Start Text

A Different Kind of Damsel: One Fan’s Journey Toward Liking Sansa Stark
I met George R.R. Martin once. Back in 2011, I was at Professor Thom’s Bar in New York City, settling in for a new episode of Game of Thrones with a beer and a plate of waffle fries. Before the episode started, a small group walked in and grabbed the couches next to mine. At the center of the group was a bearded man in overalls.
I had brought along my paperback copy of A Game of Thrones. Originally, I wanted to go into the show cold without any knowledge of the source material and judge it for what it was, but after Jaime Lannister threw Bran out that tower window, I needed to know what was coming. Looking over at the couch next to me, the bearded man in overalls looked familiar. I flipped to the back of the book to the author’s photograph, and I tried to subtly motion to my husband between my book and the very real George R.R. Martin sitting on the couch next to me. His eyes widened, and we both gave each other a look that said, “Stay cool, don’t panic…it’s just George R.R. Martin, sitting on the couch next to us.”
We managed to hold it together as patrons came over to shake his hand and bartenders brought him free drinks, and throughout the episode, he laughed and cheered along with the rest of the crowd, seemingly pleased with the show’s adaptation of his work. After the episode was over, I finally worked up the courage to say hello and ask him for an autograph. He graciously signed my book, and I told him that I loved the character of Arya because she reminded me of my sister. He chuckled and suggested that if my sister is Arya, perhaps I am the Sansa of the family. My face turned red, and I insisted that no, I am nothing like Sansa. Sansa is a weak, silly, empty-headed girl more obsessed with manners and marrying Joffrey. Heaven forbid.

End Text

Written task 1:
Output the listing lines as a numbered list, starting at the line that contains "is (672, 2576)." and ending at the last line of the listing, with blank lines left out.
The essay above and the listing that comes next have no connection to each other.

Start The records

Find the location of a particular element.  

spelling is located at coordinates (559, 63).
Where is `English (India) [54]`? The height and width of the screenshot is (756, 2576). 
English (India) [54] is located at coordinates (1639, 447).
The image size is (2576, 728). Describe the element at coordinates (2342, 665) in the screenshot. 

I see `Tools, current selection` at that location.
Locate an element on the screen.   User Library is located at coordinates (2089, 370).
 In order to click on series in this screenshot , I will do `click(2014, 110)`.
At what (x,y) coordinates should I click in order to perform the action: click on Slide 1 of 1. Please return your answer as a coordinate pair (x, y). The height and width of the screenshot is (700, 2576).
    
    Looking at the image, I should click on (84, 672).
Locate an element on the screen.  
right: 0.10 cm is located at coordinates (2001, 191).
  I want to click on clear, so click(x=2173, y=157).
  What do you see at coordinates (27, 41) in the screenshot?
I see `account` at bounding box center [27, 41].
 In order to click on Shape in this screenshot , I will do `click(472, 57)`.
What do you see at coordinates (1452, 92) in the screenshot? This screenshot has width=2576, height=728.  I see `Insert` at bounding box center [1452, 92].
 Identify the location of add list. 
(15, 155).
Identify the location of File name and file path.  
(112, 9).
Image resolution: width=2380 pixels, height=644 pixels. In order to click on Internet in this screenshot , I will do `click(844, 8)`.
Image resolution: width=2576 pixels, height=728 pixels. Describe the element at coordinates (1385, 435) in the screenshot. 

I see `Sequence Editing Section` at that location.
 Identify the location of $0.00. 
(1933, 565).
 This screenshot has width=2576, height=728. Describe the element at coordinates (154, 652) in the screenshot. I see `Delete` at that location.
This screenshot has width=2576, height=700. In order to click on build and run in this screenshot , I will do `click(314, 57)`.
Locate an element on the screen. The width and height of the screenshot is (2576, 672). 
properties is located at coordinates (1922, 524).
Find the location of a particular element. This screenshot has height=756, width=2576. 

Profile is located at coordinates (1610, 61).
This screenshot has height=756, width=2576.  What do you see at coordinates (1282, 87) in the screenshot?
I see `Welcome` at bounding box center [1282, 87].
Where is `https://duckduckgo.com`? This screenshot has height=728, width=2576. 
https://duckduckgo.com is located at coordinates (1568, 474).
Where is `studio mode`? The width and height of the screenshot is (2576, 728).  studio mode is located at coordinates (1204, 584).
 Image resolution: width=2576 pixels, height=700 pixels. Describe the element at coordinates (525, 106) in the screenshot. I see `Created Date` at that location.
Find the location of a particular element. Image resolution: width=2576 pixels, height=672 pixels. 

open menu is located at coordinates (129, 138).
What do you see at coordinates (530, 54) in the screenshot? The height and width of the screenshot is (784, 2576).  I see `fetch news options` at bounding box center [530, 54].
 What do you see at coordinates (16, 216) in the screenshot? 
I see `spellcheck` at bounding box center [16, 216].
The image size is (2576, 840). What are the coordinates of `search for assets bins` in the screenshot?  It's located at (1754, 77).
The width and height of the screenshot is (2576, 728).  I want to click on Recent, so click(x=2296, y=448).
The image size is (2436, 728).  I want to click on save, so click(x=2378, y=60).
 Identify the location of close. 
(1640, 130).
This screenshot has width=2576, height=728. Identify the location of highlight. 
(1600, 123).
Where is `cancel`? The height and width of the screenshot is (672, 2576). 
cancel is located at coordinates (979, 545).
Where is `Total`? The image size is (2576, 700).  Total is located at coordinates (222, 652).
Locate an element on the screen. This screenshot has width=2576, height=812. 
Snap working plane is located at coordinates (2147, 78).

End The records

Written task 2:
Which Game of Thrones characters does the Sansa Stark essay mention by name? List them all.

Exercise output 1:
1. Where is `cancel`? The height and width of the screenshot is (672, 2576). 
2. cancel is located at coordinates (979, 545).
3. Where is `Total`? The image size is (2576, 700).  Total is located at coordinates (222, 652).
4. Locate an element on the screen. This screenshot has width=2576, height=812. 
5. Snap working plane is located at coordinates (2147, 78).

Exercise output 2:
Jaime Lannister
Bran
Arya
Sansa Stark
Joffrey